Investor Alert – SEC Adjusts Crowdfunding Rates

By Abigail Warren, Fall 2017 IAC Student Intern

FINRA issued a report alerting investors that the SEC adjusted crowdfunding rates.  Crowdfunding sparks interest in investors hoping for big returns, but beware, the risk is real.  The SEC warns investors of the high risk in investing in new start-up businesses through crowdfunding.  FINRA voices concerns on the liquidity risk, warning investors that the ability to resell in the first year is extremely limited.

What is crowdfunding?

Crowdfunding, originating in Silicon Valley, is a way for emerging start-up companies to raise capital through small investments from a large pool of investors.

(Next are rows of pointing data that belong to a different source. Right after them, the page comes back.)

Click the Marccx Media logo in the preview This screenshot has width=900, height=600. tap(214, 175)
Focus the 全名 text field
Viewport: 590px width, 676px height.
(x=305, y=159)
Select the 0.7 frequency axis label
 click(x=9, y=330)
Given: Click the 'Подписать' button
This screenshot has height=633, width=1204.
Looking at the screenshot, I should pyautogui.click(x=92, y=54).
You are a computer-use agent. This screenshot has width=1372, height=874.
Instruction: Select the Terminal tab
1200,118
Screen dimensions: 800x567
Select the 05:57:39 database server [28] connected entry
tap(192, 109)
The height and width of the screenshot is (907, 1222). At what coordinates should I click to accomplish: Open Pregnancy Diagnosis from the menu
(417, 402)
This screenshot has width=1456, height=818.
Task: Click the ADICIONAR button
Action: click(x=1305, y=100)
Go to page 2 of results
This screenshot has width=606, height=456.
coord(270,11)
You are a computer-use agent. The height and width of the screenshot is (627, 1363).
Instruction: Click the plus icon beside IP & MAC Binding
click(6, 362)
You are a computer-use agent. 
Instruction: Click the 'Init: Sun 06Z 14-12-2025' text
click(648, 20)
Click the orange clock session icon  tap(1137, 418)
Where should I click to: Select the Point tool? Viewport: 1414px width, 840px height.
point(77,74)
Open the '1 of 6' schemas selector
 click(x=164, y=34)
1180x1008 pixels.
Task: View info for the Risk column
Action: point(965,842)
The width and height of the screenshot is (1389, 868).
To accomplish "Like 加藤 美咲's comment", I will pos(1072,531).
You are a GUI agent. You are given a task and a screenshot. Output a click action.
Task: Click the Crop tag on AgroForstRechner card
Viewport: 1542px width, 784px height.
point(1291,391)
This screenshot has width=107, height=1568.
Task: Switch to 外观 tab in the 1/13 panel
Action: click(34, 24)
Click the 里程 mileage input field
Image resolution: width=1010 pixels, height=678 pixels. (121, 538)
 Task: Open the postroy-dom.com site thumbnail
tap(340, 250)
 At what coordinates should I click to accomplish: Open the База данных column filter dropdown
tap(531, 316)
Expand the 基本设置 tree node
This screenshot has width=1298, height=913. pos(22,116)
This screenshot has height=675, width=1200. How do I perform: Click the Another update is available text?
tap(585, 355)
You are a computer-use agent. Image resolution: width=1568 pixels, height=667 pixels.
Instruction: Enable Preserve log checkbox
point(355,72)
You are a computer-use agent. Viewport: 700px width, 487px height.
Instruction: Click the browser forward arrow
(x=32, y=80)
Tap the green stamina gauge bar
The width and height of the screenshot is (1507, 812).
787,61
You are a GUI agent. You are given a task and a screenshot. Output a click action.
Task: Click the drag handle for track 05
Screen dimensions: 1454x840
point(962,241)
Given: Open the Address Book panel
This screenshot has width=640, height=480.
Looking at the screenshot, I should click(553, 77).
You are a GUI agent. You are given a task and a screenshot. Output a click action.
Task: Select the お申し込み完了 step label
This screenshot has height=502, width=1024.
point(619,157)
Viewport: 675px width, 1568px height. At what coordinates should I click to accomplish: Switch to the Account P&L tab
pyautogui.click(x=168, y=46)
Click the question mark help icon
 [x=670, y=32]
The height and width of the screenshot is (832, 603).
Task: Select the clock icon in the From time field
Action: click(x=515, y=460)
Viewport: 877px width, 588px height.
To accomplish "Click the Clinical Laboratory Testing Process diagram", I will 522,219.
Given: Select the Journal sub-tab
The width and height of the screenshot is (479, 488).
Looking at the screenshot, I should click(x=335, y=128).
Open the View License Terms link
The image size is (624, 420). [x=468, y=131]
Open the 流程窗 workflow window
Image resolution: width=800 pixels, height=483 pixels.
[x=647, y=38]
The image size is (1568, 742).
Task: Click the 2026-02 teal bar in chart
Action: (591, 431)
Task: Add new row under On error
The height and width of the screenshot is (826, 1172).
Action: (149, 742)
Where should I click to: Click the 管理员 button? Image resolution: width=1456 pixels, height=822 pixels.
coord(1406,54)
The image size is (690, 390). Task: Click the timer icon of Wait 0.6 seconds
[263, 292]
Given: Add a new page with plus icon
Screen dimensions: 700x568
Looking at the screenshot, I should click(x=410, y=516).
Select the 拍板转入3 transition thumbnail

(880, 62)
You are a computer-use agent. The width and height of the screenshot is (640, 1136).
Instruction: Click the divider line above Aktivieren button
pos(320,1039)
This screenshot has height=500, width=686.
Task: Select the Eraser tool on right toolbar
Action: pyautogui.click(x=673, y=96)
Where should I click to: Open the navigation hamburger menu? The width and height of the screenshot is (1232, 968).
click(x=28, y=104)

The JOBS Act of 2012 establishes provisions that allow start-up companies to sell securities and requires the SEC to implement and regulate these investments.  In 2015, the SEC adopted rules (Regulation Crowdfunding) that allow the public to participate in crowdfunding investments.   FINRA monitors the portals, overseeing registration (intermediaries offering and selling these securities must register with the SEC) and compliance with FINRA rules and federal securities laws.

Investment Limits

Due to the risky nature of crowdfunding, the SEC limits the amount you can invest within a twelve-month period.  The SEC adjusts these limits every five years for inflation, most recently this past May.  An individual’s net worth and/or annual income limits his or her investment.  Currently, per the SEC, if your annual income or net-worth is less than $107,000, you are limited to a $2,200 investment or five percent of your income or net-worth, whichever is less.  If your income and net-worth are over $107,000, you can invest up to ten percent of either, but your investment is limited to $107,000.

Calculating Net Worth

The SEC allows married individuals to use joint calculations in determining net worth, regardless whether it is held jointly or by one spouse, however the investment cannot exceed the individual limits.  And, you don’t count your primary residence when calculating your net-worth.  Check out the SEC for more information on net-worth and investment limitations.

Who can invest?

Anyone.  An individual can invest through a broker-dealer’s online platform or a funding portal.  These intermediaries should be FINRA members and registered with the SEC to sell these securities to the public.  Investors can check a broker-dealer’s and funding portal’s registration through FINRA. Companies offering securities through crowdfunding must disclose certain company information to potential investors and broker-dealers and funding portals are required to provide information to investors.  Check out FINRA for a list of required disclosures and tips on crowdfunding.